I t has always been difficult to understand the thinking of the leadership in North Korea. The rhetorical blasts that Pyongyang unleashes against the United States, Japan and South Korea are usually balanced by sotto voce assurances that dialogue will continue. The schizophrenia has been especially pronounced in the last two weeks. But if North Korea's modus operandi is unchanged, the international environment is not: The world is no longer willing to be as tolerant of its behavior. Pyongyang's failure to recognize this fact could have disastrous consequences for the region.

Last week, North Korea abruptly canceled meetings with Mr. Chikara Sakaguchi, Japanese minister of health, labor and welfare, which were scheduled to be held over the weekend in Singapore. Those talks, the first ministerial level contact between the two countries since July 2000, were to discuss Japanese efforts to help more than 900 survivors of the U.S. atomic bombings of Hiroshima and Nagasaki who live in North Korea. Ironically, these humanitarian talks were allegedly canceled because Japanese delegates were going to bring up their own humanitarian issue: allegations that Japanese had been abducted by North Koreans.

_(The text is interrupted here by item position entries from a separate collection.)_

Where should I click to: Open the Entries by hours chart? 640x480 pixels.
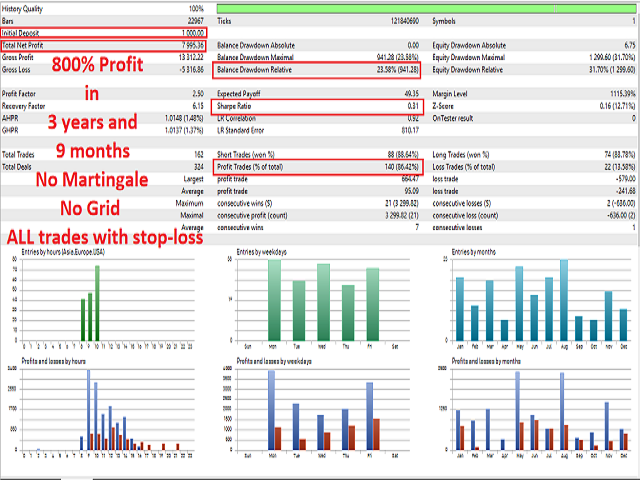105,300
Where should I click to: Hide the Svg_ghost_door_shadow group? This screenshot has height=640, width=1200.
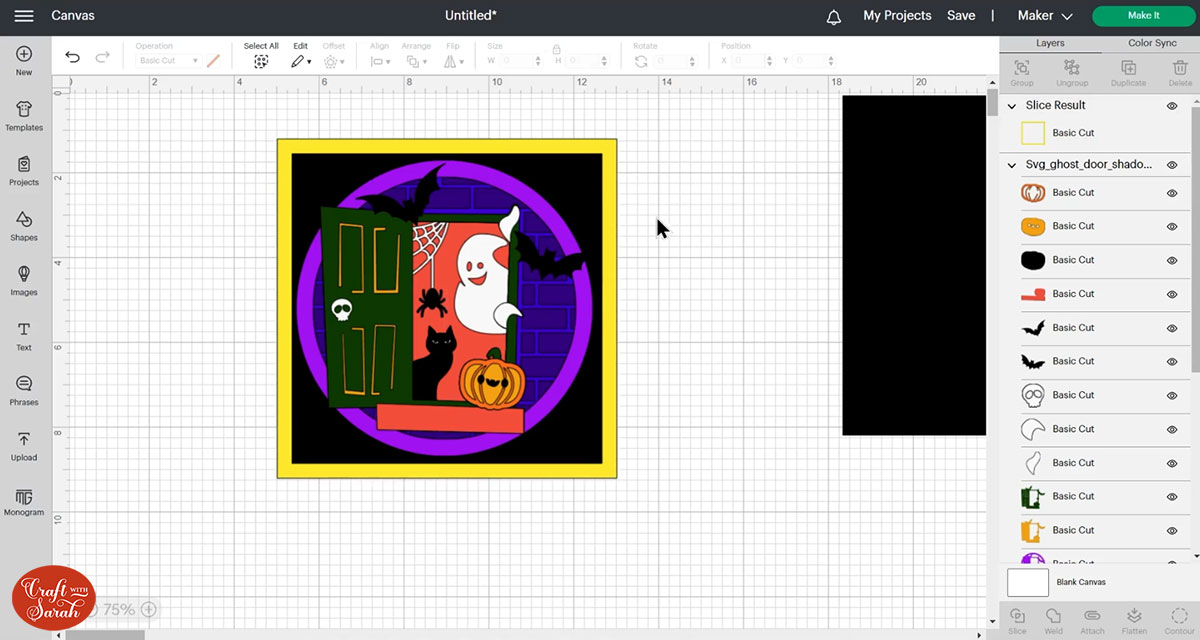click(1172, 165)
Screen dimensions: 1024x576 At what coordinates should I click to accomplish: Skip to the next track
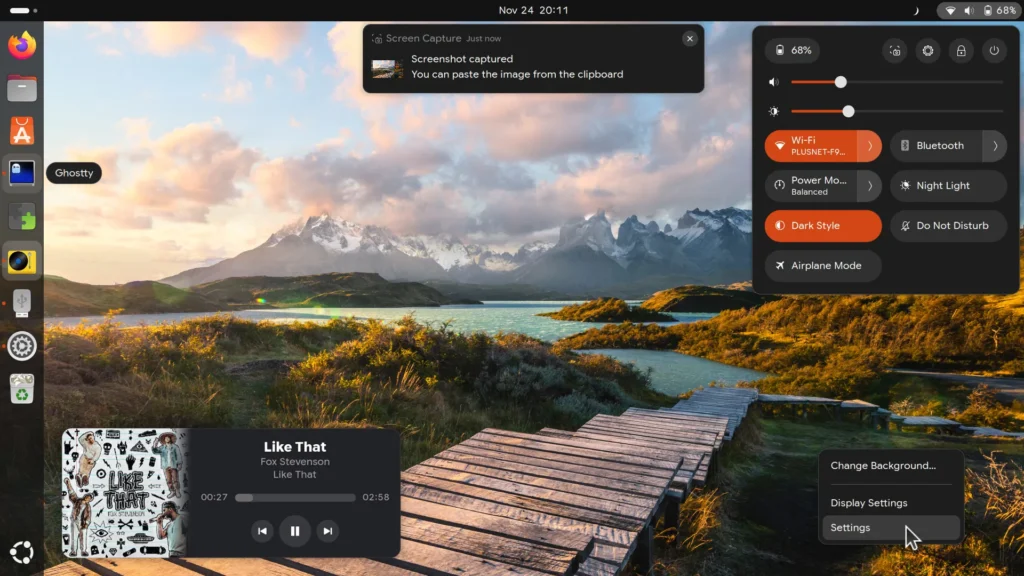327,531
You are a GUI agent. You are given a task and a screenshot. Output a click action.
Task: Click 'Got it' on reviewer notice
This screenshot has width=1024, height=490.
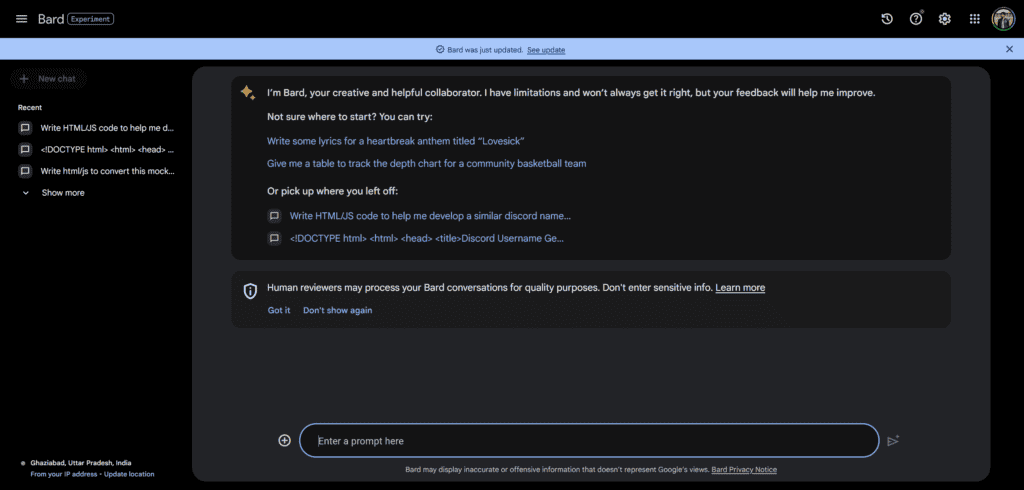[x=279, y=310]
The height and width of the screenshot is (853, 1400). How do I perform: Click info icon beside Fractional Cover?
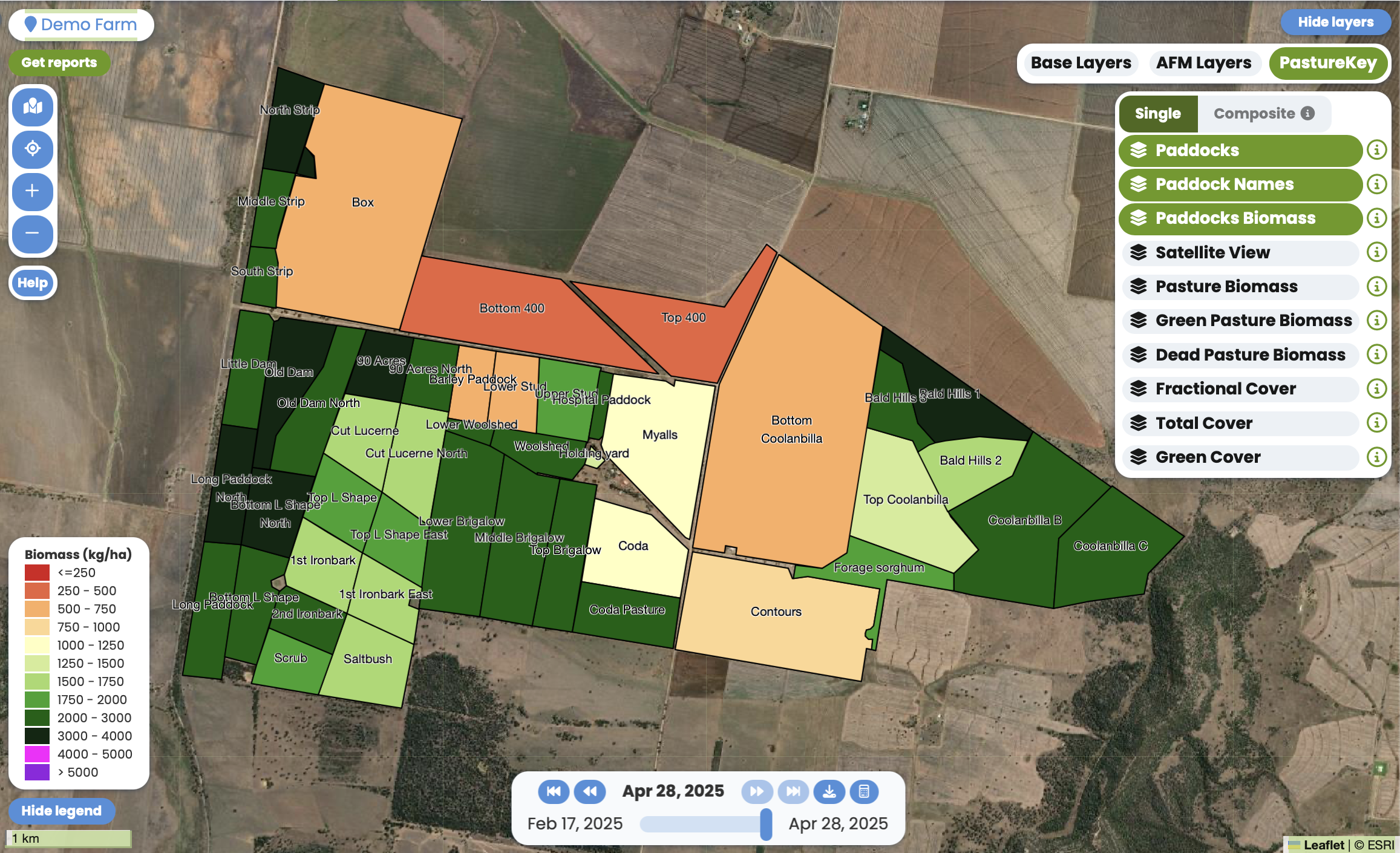(1376, 388)
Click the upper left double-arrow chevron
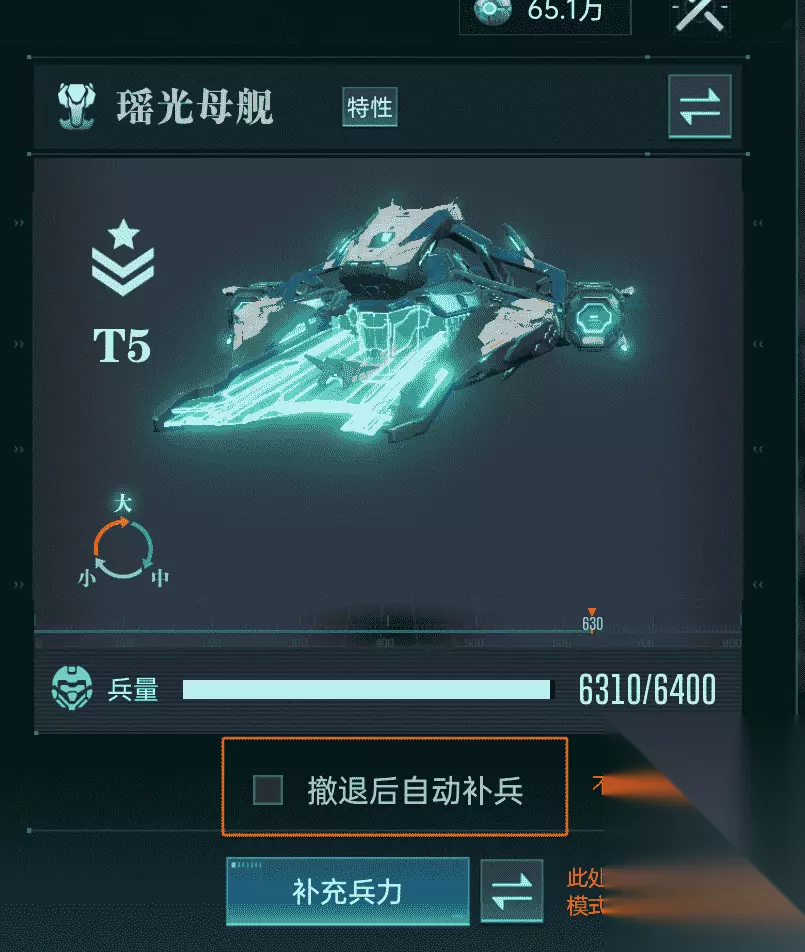Screen dimensions: 805x952 19,223
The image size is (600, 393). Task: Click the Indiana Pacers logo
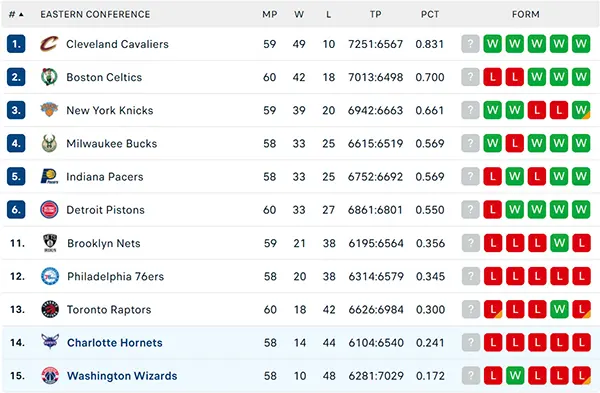click(x=49, y=176)
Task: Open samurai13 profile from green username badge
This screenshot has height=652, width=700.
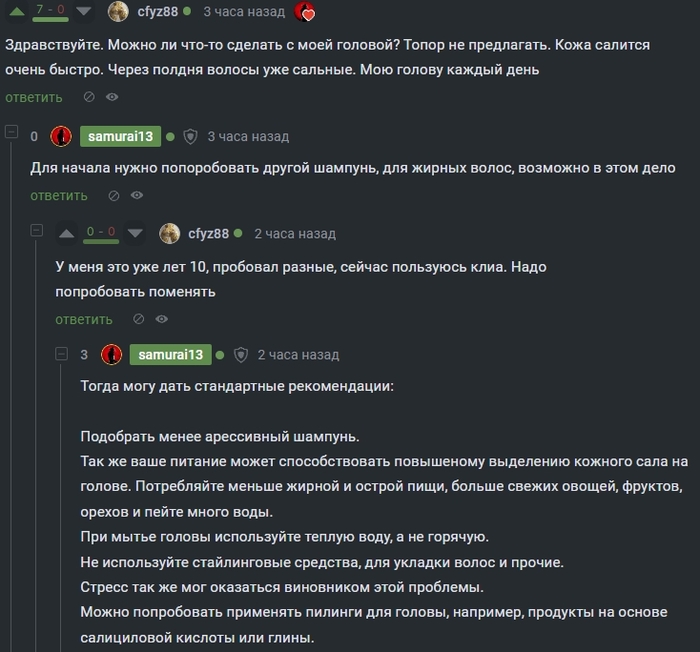Action: tap(120, 136)
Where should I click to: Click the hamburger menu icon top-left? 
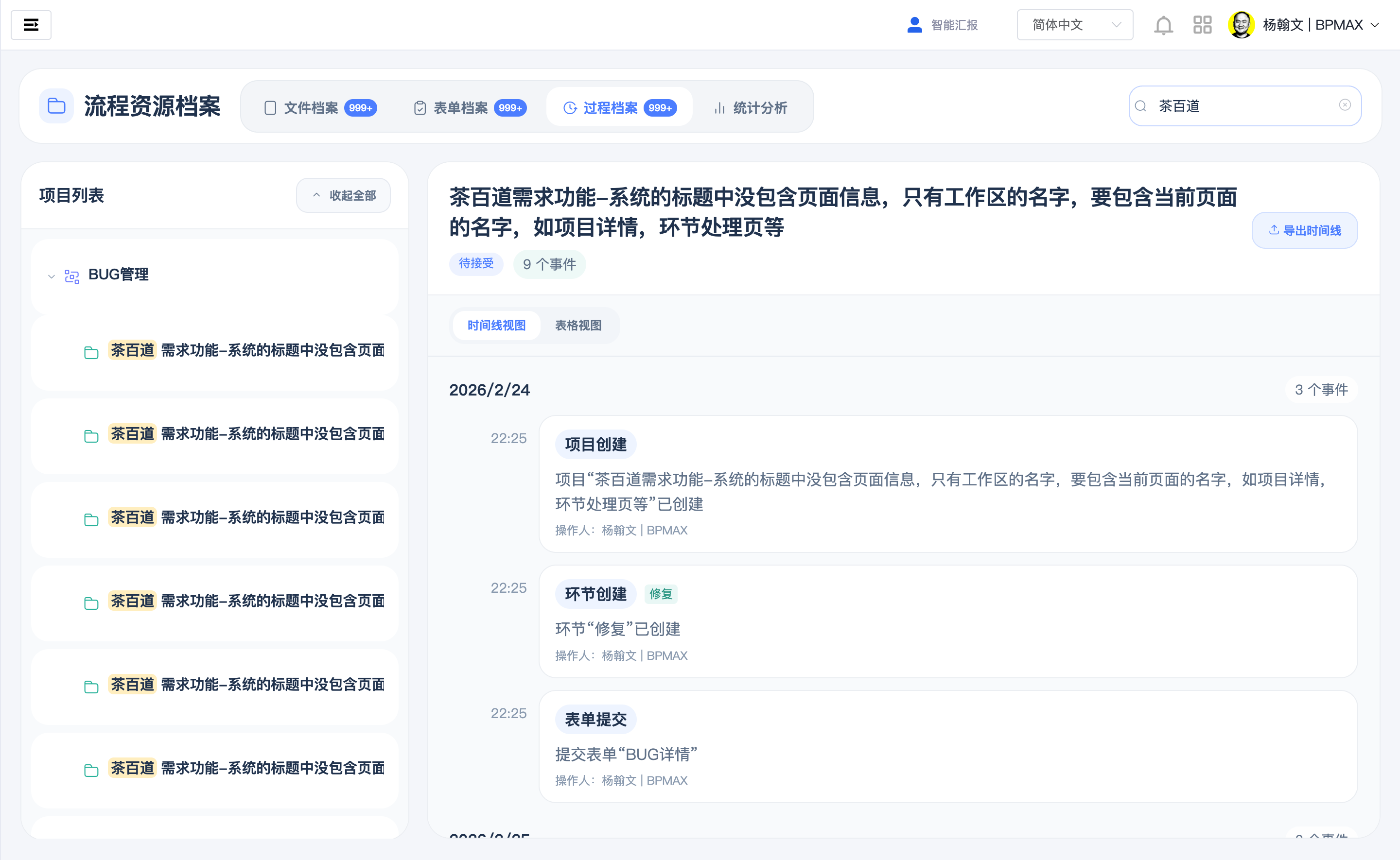coord(31,24)
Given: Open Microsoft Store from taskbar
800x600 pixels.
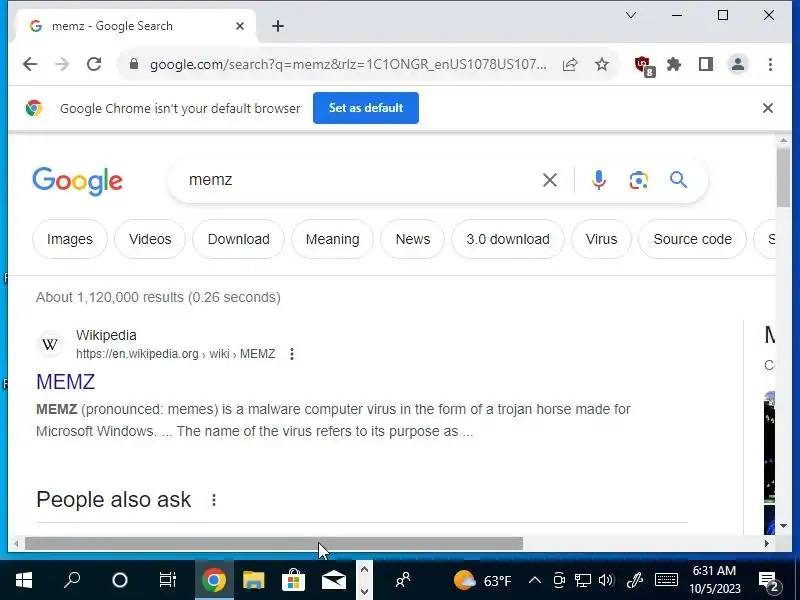Looking at the screenshot, I should [293, 580].
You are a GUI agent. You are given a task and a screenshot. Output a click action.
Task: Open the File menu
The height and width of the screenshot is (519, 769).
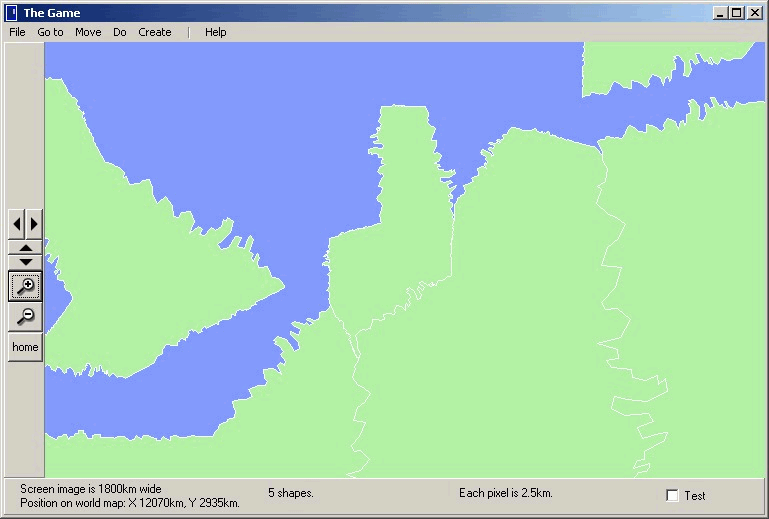coord(17,32)
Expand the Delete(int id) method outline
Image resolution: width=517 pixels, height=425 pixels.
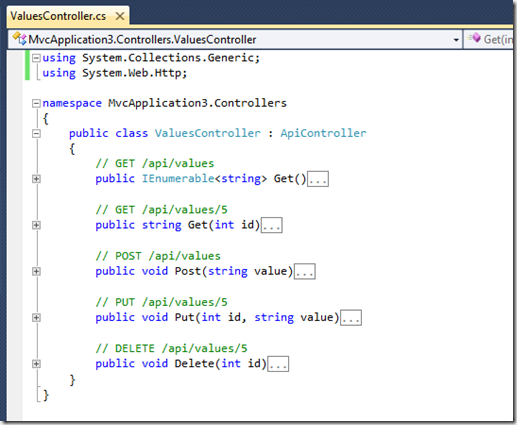pos(36,364)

Earlier this week, South Korea's special presidential envoy Lim Dong Won went to Pyongyang for three days of meetings, the first high-level meeting between the two Korean governments in five months. Mr. Lim delivered a letter from South Korean President Kim Dae Jung to North Korea's supreme leader, Mr. Kim Jong Il, urging the North to restore bilateral relations with the United States. Mr. Lim is also reported to have carried a U.S. proposal for Kim Jong Il to resume discussions with the U.S. over the North's weapons of mass destruction.